AIM OF THE TASK:
Below is a listing. Set down exactly the lines from the one containing "Textfeld (39, 1647)" through the one containing "Die habe ich", both ends included, and leave out the rest.

GIVEN ENTRIES:
##############################

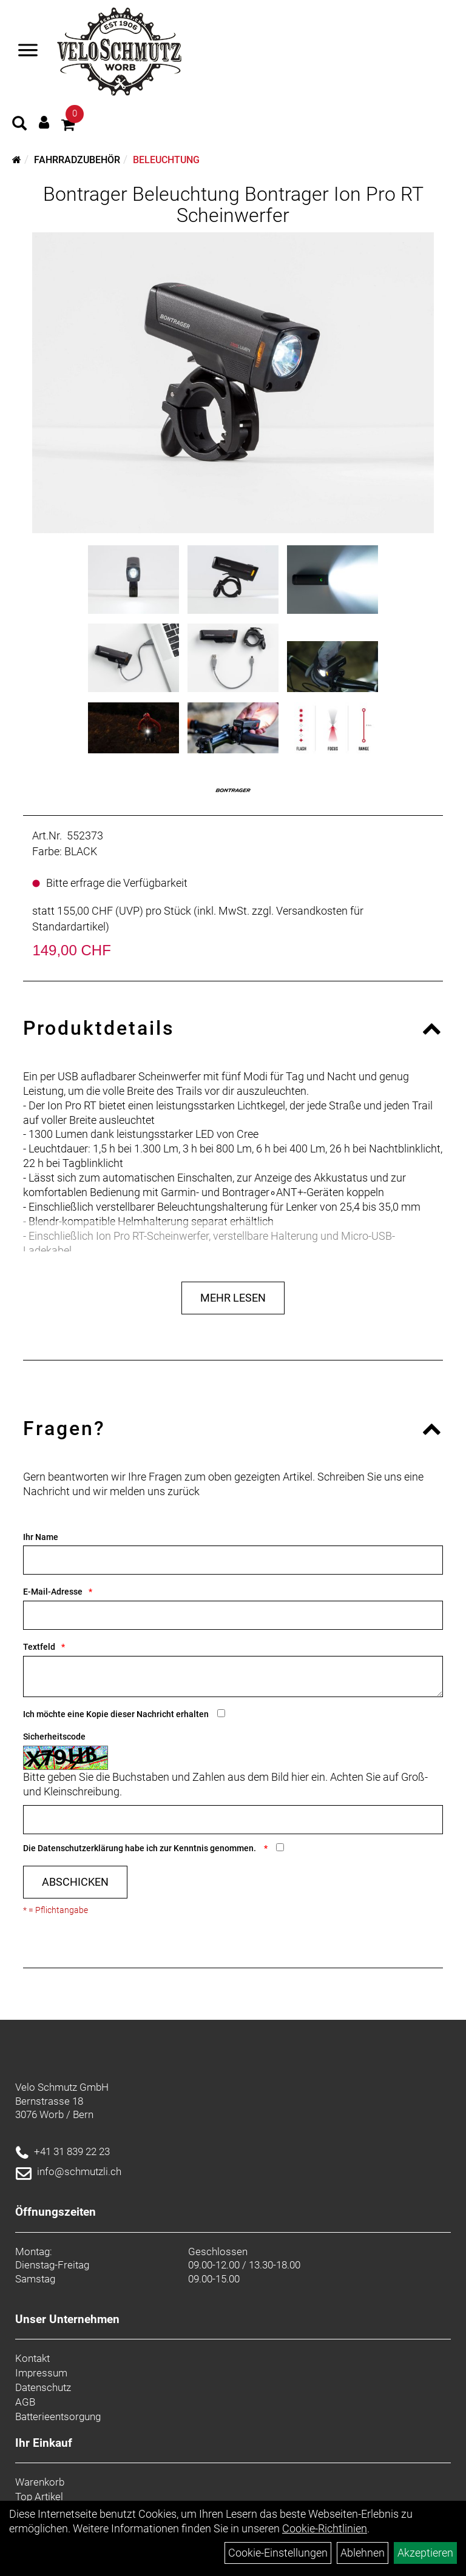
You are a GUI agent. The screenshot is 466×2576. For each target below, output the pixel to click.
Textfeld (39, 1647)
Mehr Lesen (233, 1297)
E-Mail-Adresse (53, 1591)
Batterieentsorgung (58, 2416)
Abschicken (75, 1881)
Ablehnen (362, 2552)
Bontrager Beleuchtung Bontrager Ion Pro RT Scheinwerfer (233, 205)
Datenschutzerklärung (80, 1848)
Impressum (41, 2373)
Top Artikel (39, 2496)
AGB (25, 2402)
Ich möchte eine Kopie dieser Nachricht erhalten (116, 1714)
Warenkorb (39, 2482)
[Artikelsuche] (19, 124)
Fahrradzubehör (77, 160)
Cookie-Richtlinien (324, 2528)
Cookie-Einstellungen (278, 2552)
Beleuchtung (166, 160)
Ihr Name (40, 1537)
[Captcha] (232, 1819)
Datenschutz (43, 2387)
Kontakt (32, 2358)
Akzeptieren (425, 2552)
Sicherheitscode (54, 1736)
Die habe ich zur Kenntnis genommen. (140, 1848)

##############################

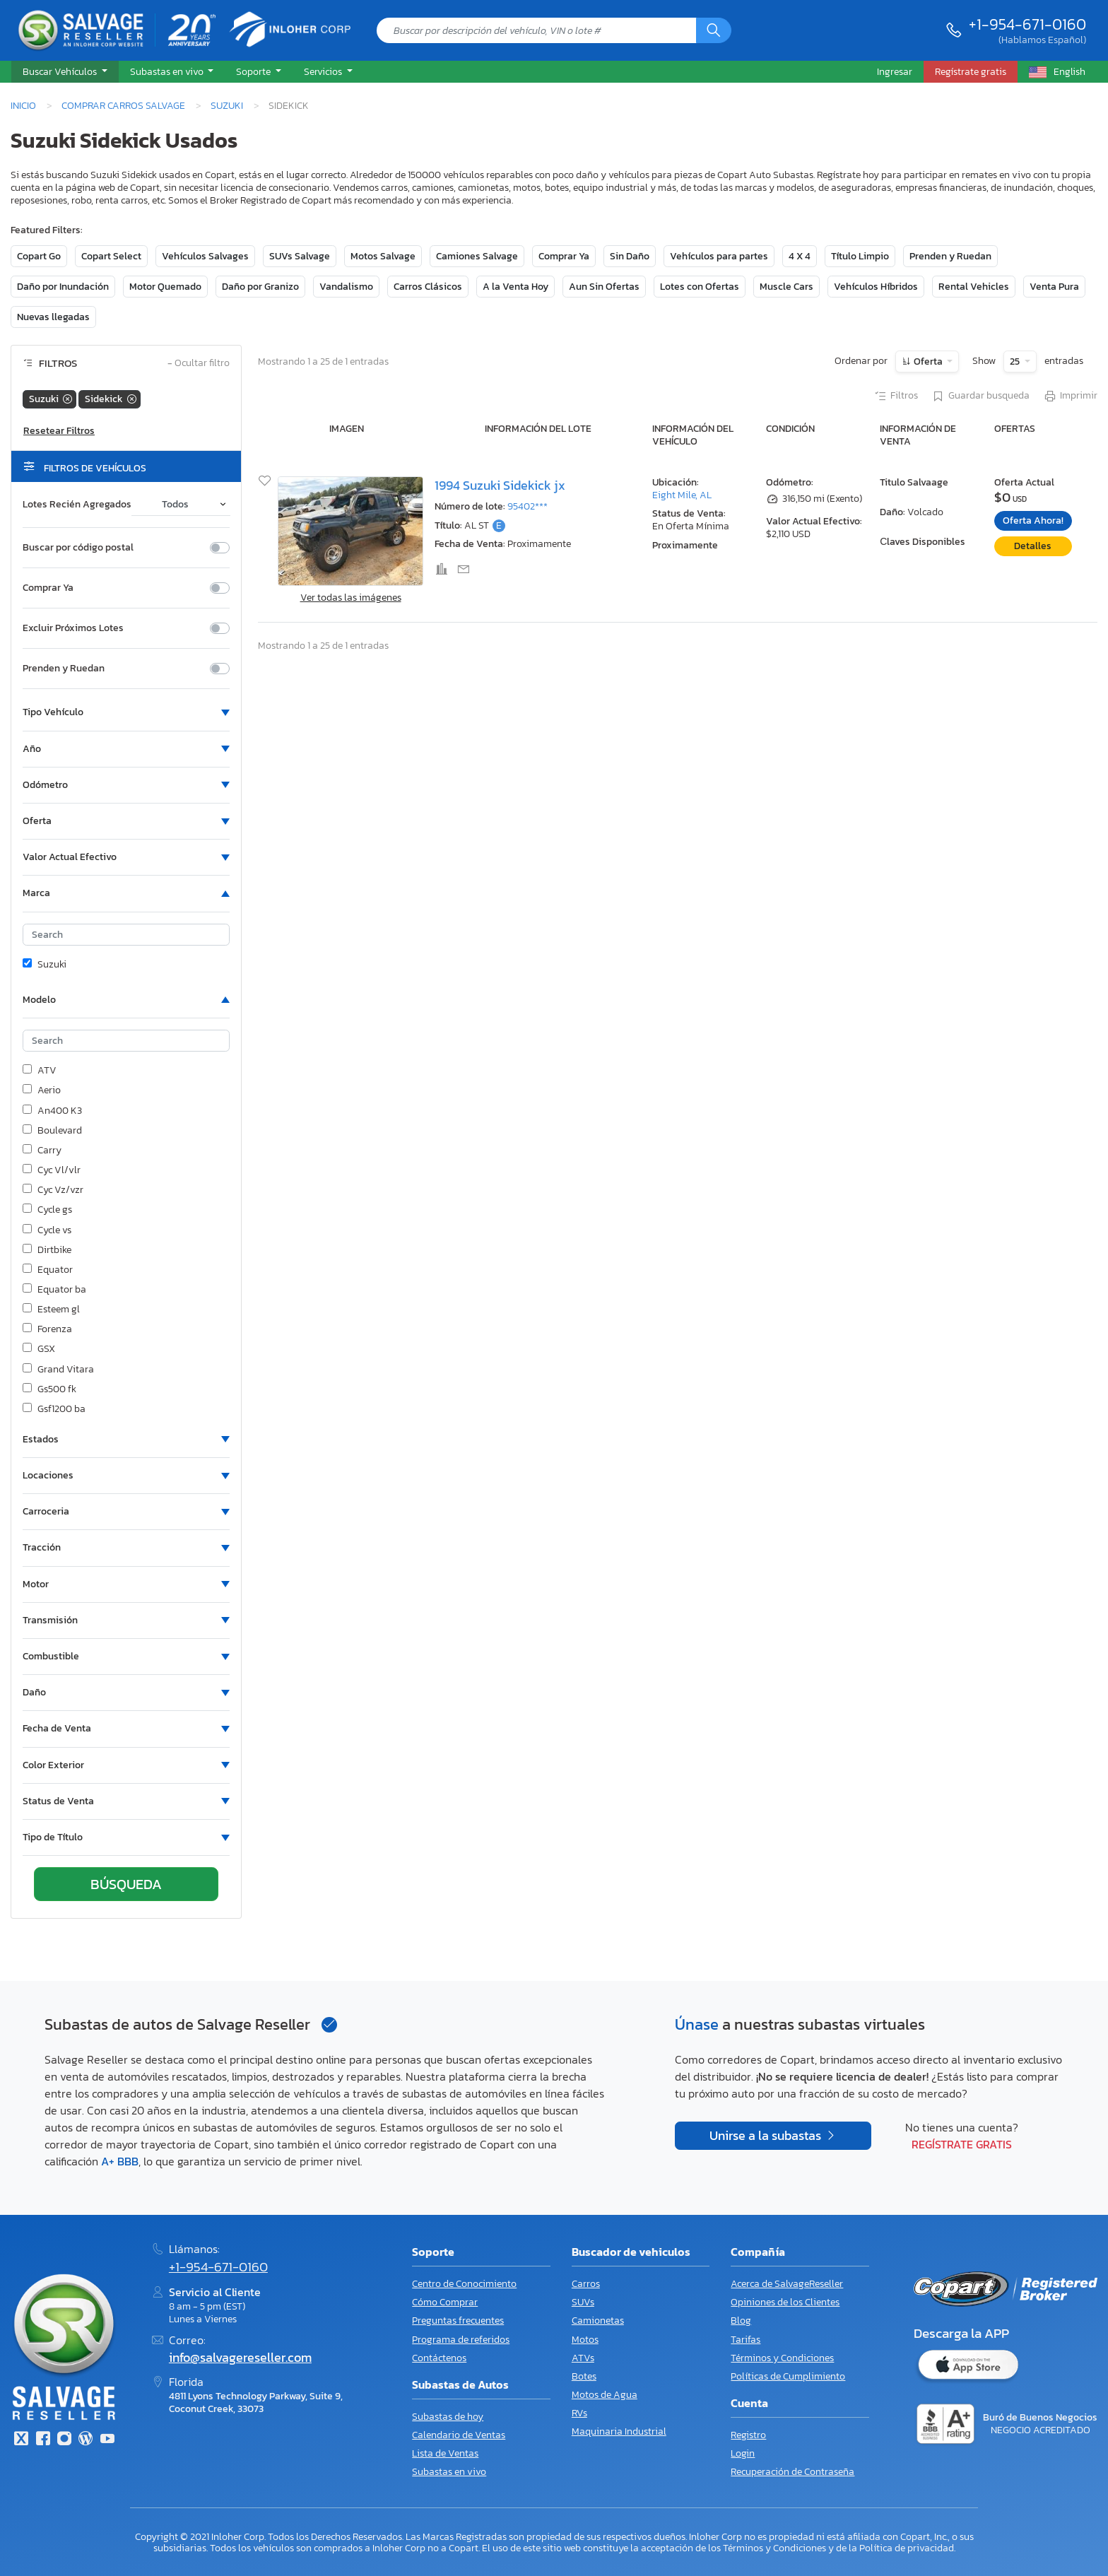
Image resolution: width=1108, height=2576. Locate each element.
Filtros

##############################

ANSWER BOX:
Textfeld (39, 1647)
Mehr Lesen (233, 1297)
E-Mail-Adresse (53, 1591)
Batterieentsorgung (58, 2416)
Abschicken (75, 1881)
Ablehnen (362, 2552)
Bontrager Beleuchtung Bontrager Ion Pro RT Scheinwerfer (233, 205)
Datenschutzerklärung (80, 1848)
Impressum (41, 2373)
Top Artikel (39, 2496)
AGB (25, 2402)
Ich möchte eine Kopie dieser Nachricht erhalten (116, 1714)
Warenkorb (39, 2482)
[Artikelsuche] (19, 124)
Fahrradzubehör (77, 160)
Cookie-Richtlinien (324, 2528)
Cookie-Einstellungen (278, 2552)
Beleuchtung (166, 160)
Ihr Name (40, 1537)
[Captcha] (232, 1819)
Datenschutz (43, 2387)
Kontakt (32, 2358)
Akzeptieren (425, 2552)
Sicherheitscode (54, 1736)
Die habe ich zur Kenntnis genommen. (140, 1848)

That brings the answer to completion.